The activity was conducted by Prof. Emanuela Todeva, Vice President of Triple Helix Association and had the collaboration of several distinguished scholars and professionals, including Dr. Emanuele Fiore, from the Italian national research council, Dimitri Corpakis, Senior Research Fellow; Former EU Official Innovation and Public Policy, György Kovács, attorney at law and senior lecturer at the Pázmány Péter Catholic University and Michele Coletti, Associate Professor at Grenoble Ecole de Management.
This session was based on this strategy game for scenario planning, which followed the topic of management of Intellectual Property Rights (IPR) and technology transfer practice. In the first part of the session, Prof. Emanuela explained how this scenario game is normally played. It involves imagining the future and role-playing. The participants should imagine what actors and factors will be at play in the future regarding IPR and technology transfer as well as what the main challenges will be. Role-playing will occur because participants are supposed to base their stands on six different characters, represented by different hat colors.

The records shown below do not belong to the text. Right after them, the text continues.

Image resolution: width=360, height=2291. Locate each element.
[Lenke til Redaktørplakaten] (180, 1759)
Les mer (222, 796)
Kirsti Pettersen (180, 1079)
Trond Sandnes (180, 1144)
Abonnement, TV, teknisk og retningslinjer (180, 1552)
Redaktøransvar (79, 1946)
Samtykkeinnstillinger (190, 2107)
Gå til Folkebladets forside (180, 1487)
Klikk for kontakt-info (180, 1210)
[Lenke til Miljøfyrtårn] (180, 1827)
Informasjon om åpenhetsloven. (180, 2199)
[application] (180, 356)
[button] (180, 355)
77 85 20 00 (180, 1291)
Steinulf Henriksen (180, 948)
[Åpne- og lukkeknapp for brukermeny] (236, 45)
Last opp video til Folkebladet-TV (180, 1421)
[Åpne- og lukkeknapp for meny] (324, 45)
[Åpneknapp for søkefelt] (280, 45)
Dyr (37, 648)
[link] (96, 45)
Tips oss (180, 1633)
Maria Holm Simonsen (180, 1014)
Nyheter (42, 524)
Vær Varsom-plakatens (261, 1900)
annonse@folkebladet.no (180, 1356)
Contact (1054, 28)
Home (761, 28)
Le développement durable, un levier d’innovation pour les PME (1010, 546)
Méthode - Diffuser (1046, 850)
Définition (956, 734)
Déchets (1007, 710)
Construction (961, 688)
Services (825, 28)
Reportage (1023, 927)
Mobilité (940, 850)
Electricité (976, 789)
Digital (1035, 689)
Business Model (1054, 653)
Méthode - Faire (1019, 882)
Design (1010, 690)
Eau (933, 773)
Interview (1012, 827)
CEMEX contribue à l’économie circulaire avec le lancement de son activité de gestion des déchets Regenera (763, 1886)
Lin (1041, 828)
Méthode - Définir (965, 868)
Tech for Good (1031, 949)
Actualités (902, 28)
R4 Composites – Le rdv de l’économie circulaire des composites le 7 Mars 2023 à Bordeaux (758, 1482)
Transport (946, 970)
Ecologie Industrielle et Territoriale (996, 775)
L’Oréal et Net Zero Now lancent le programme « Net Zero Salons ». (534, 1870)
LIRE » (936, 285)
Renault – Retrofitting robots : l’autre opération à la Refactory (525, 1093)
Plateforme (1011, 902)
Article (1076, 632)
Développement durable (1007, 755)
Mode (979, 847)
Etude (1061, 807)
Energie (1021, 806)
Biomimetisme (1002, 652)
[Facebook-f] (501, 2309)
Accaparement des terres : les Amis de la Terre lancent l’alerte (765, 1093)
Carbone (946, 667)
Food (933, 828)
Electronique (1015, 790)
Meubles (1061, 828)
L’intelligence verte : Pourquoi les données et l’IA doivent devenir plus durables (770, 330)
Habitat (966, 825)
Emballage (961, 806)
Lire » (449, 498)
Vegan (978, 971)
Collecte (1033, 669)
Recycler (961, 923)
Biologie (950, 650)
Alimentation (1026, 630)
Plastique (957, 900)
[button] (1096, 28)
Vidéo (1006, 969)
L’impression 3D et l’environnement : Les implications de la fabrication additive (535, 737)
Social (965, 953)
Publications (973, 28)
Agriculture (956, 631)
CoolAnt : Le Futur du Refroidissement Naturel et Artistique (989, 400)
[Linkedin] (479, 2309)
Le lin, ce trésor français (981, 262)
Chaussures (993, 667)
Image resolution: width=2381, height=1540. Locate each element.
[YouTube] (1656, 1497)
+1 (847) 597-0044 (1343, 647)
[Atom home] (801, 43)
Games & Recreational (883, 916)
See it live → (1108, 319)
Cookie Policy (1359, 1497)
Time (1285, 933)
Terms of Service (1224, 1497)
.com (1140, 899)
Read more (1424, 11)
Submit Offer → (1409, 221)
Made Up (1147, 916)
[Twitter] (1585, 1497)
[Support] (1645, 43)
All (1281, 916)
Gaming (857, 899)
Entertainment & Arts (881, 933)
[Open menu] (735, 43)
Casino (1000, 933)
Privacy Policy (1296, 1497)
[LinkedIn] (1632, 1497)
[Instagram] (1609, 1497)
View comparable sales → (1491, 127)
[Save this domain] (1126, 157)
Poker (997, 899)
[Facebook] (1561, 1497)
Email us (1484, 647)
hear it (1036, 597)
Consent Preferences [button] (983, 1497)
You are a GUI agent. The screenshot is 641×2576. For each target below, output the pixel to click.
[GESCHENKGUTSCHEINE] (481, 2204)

The hats presented by Prof. Emanuela to represent participant’s attitudes in the game
Since the game had to be adapted to the online conference, the other scholars and professionals in the panel prepared their own takes on the scenario game and presented it to the audience, who later joined the conversation. Dimitri Corpakis on his scenario development highlighted the importance of IPR and the need for universities to educate their community on the topic. Dr. Emanuele Fiore added that in his scenario collaboration would play a key role. For Michele Coletti, in the future sustainable development and free innovation paradigms will play crucial roles. György Kovács highlighted, within the topic of IPR, the importance of intellectual property offices to target abusive patenting practices and other unhealthy IP practices.
This session was probably the one that suffered more adaptations to be possible in the online format and this effort made it possible to generate a fruitful discussion and simulation of the scenario game. At the end of the session, Prof. Emanuela Todeva encouraged participants to try similar scenario games in their institutions and study groups.